I have a PySpark dataframe with ~4800 columns and am trying to find a way to identify and drop columns that have different column names but that are otherwise exact duplicates of one another.
For example, in the following dataframe, I would want to drop columns C and E (since they are duplicates of column A) and also know that columns C and E were the ones that were dropped.
+---+---+---+---+---+---+
| A| B| C| D| E| F|
+---+---+---+---+---+---+
| 1| 2| 1| 3| 1| 2|
+---+---+---+---+---+---+
| 1| 1| 1| 2| 1| 2|
+---+---+---+---+---+---+
| 1| 3| 1| 1| 1| 2|
+---+---+---+---+---+---+
I see this post with a potential solution - but it runs very slowly. I'm not sure if there's a way to optimize this to run more quickly on a larger dataframe?

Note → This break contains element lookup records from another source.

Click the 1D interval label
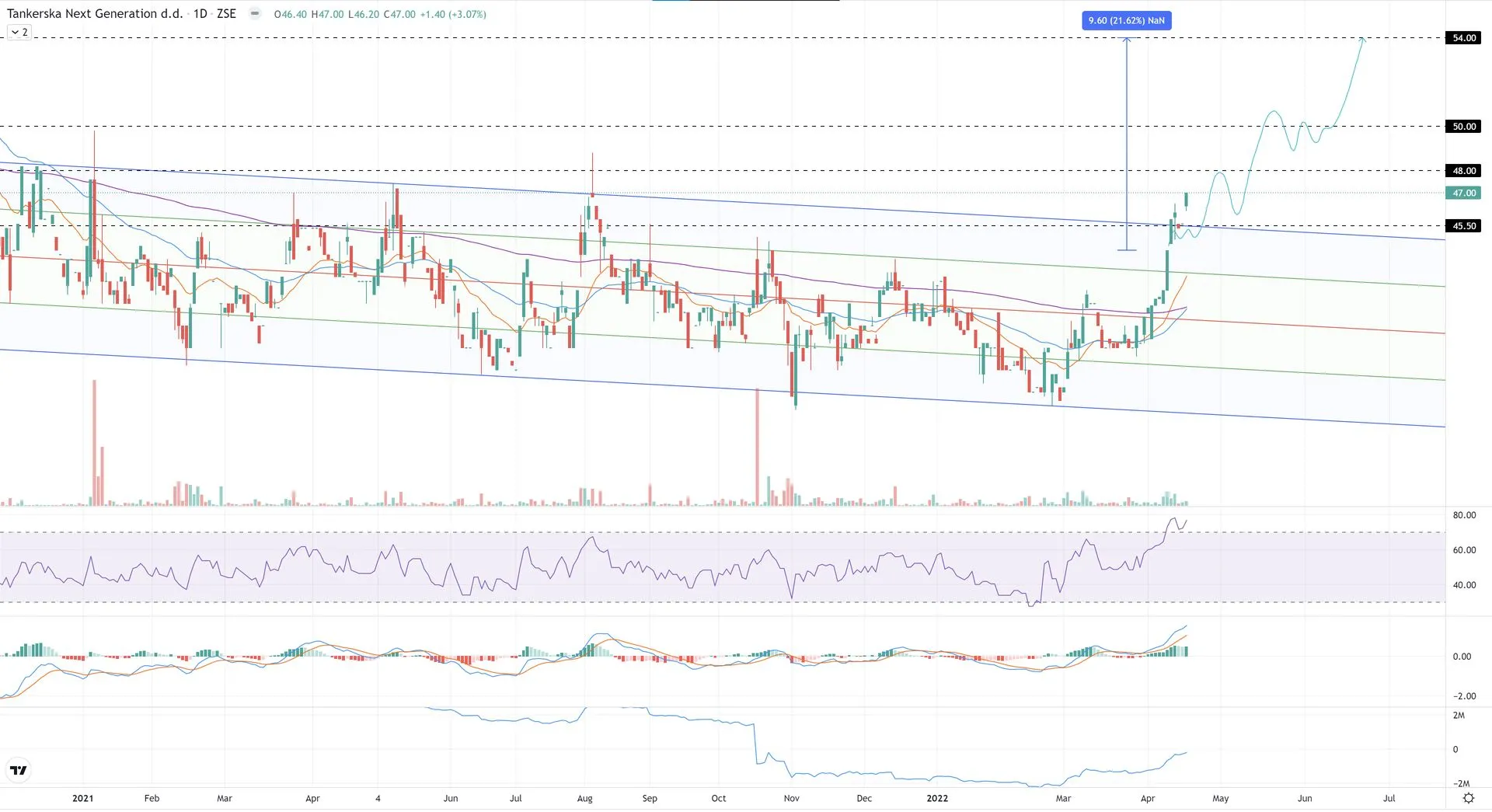 point(200,13)
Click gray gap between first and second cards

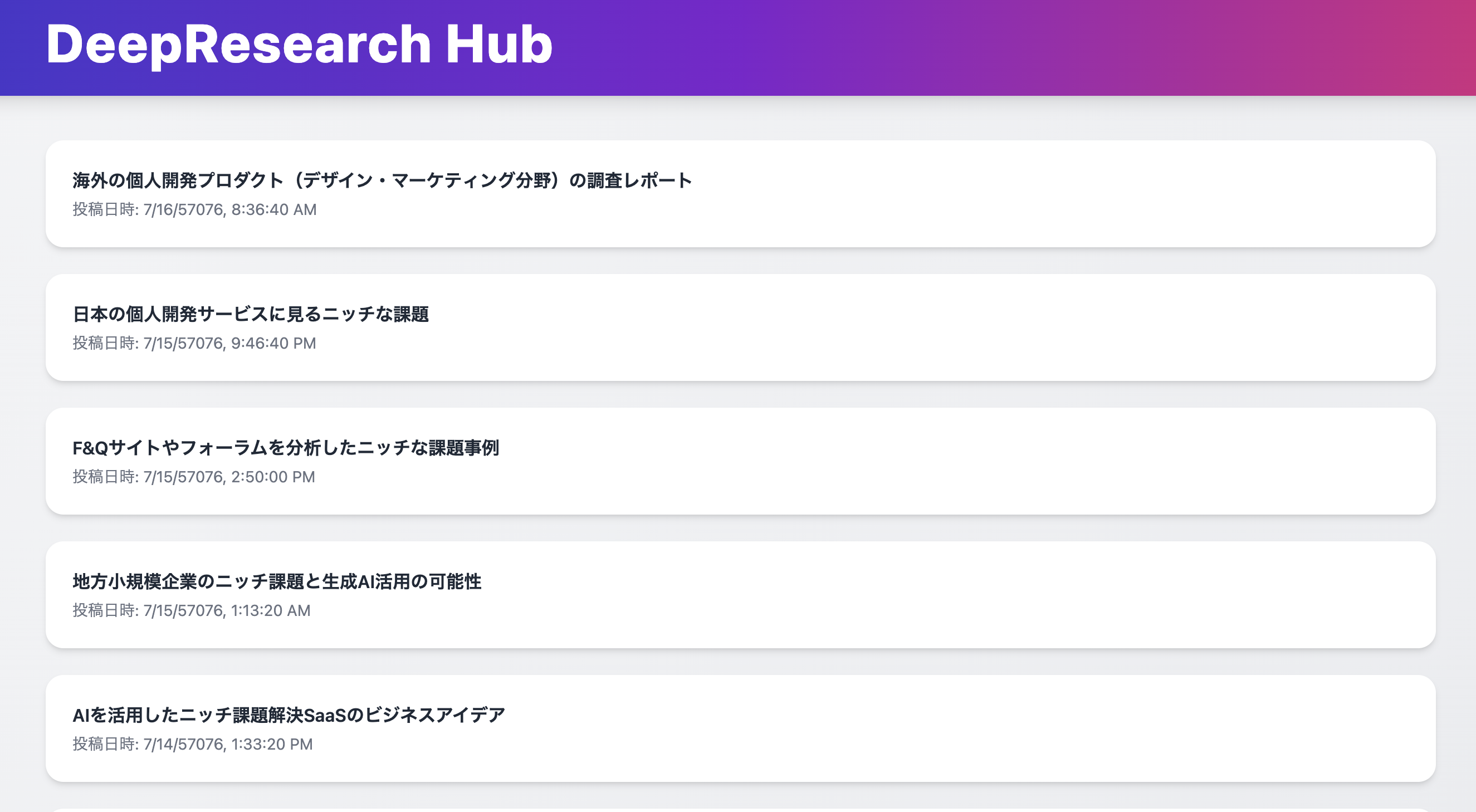point(740,261)
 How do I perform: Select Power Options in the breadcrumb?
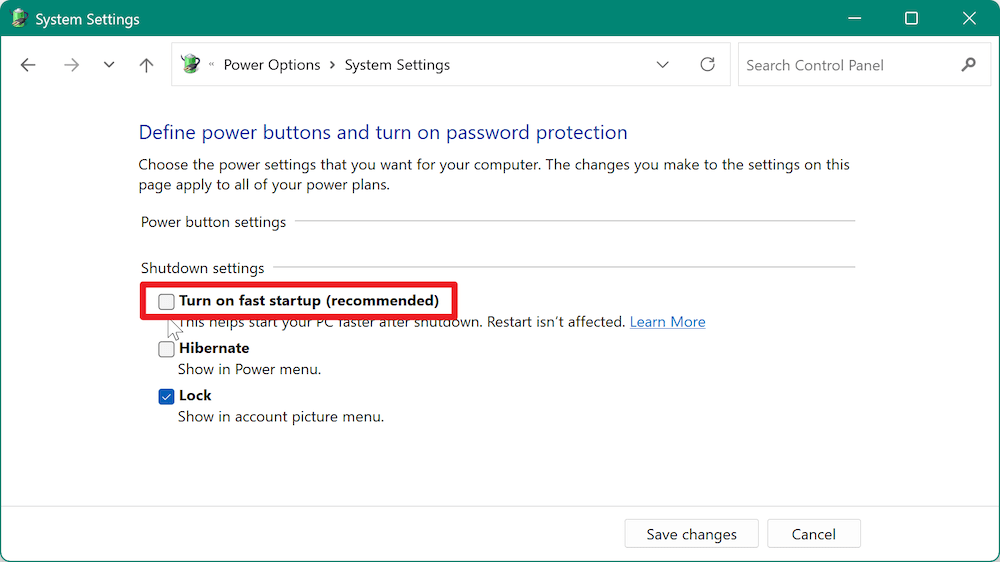271,65
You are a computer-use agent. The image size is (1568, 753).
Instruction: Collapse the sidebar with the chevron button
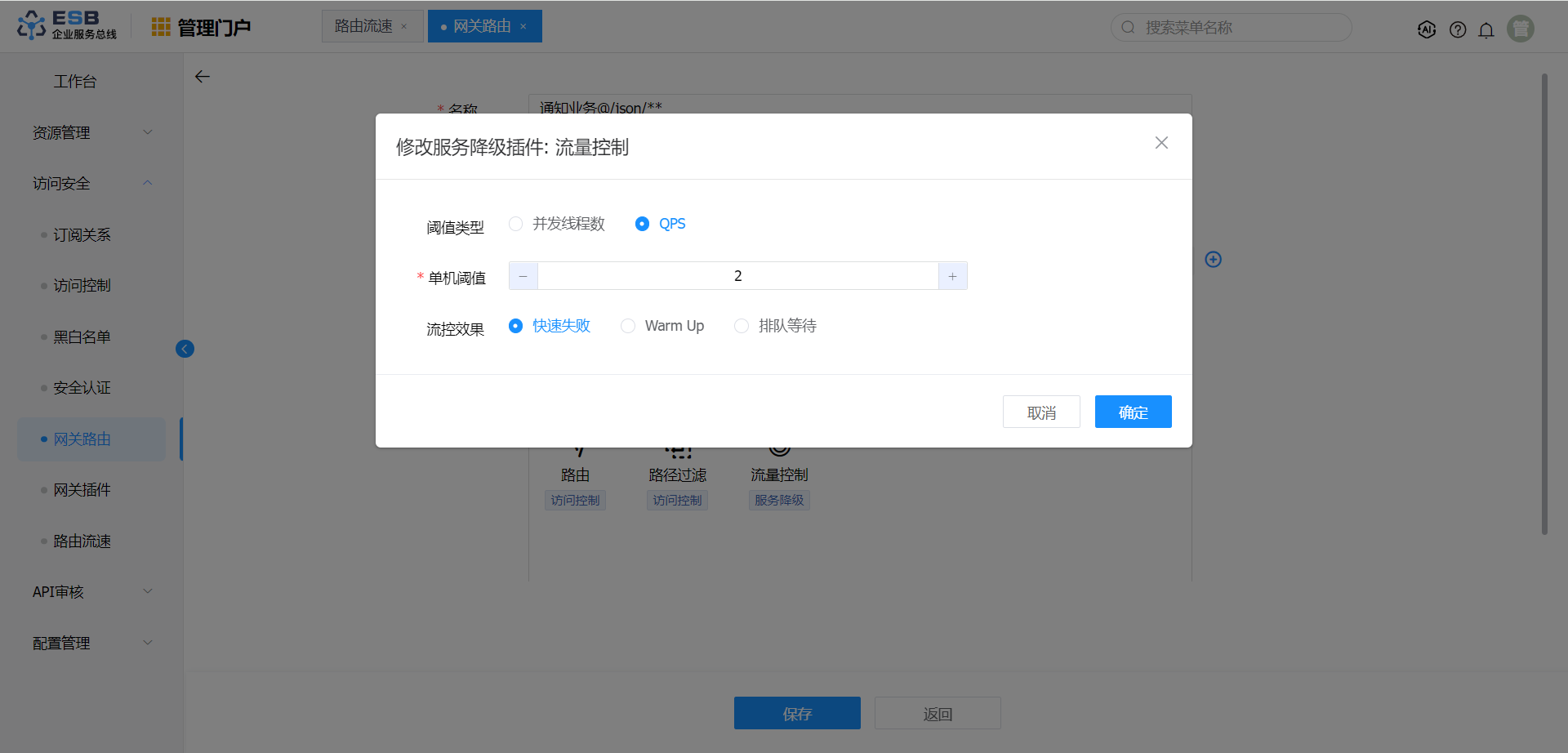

A relatively fast way would be to calculate simple hashes of all columns to compare (at a cost of slight risk of collision).
Scala:
// Grab a list of columns
val cols = df.columns
// >>> Array(A, B, C, D, E, F)
// Calculate column hashes
// Include a unique id, so that same values in different order get a different hash
val hashes = df.withColumn("id", monotonically_increasing_id)
.select(cols.map(c => hash($"id" * col(c)).as(c)):_*)
.agg(sum(lit(0)).as("dummy"), df.columns.map(c => sum(col(c)).as(c)):_*)
.drop("dummy")
// >>> +----------+-----------+----------+-----------+----------+-----------+
// >>> | A| B| C| D| E| F|
// >>> +----------+-----------+----------+-----------+----------+-----------+
// >>> |-515933930|-1948328522|-515933930|-2768907968|-515933930|-2362158726|
// >>> +----------+-----------+----------+-----------+----------+-----------+
// Group column names by their hash value
val groups = (hashes.columns zip hashes.head.toSeq).groupBy(_._2).mapValues(_.map(_._1))
// >>> Map(-515933930 -> Array(A, C, E), -1948328522 -> Array(B), -2768907968 -> Array(D), -2362158726 -> Array(F))
// Pick one column for each hash value and discard rest
val columnsToKeep = groups.values.map(_.head)
// >>> List(A, B, D, F)
val columnsToDrop = groups.values.flatMap(_.tail)
// >>> List(C, E)
val finalDf = df.select(columnsToKeep.toSeq.map(col):_*)
// >>> +---+---+---+---+
// >>> | A| B| D| F|
// >>> +---+---+---+---+
// >>> | 1| 2| 3| 2|
// >>> | 1| 1| 2| 2|
// >>> | 1| 3| 1| 2|
// >>> +---+---+---+---+
Python:
from pyspark.sql import functions as F
df_hashes = (df
.withColumn("_id", F.monotonically_increasing_id())
.agg(*[F.sum(F.hash("_id", c)).alias(c) for c in df.columns[::-1]])
)
keep = dict(zip(df_hashes.head(), df_hashes.columns)).values()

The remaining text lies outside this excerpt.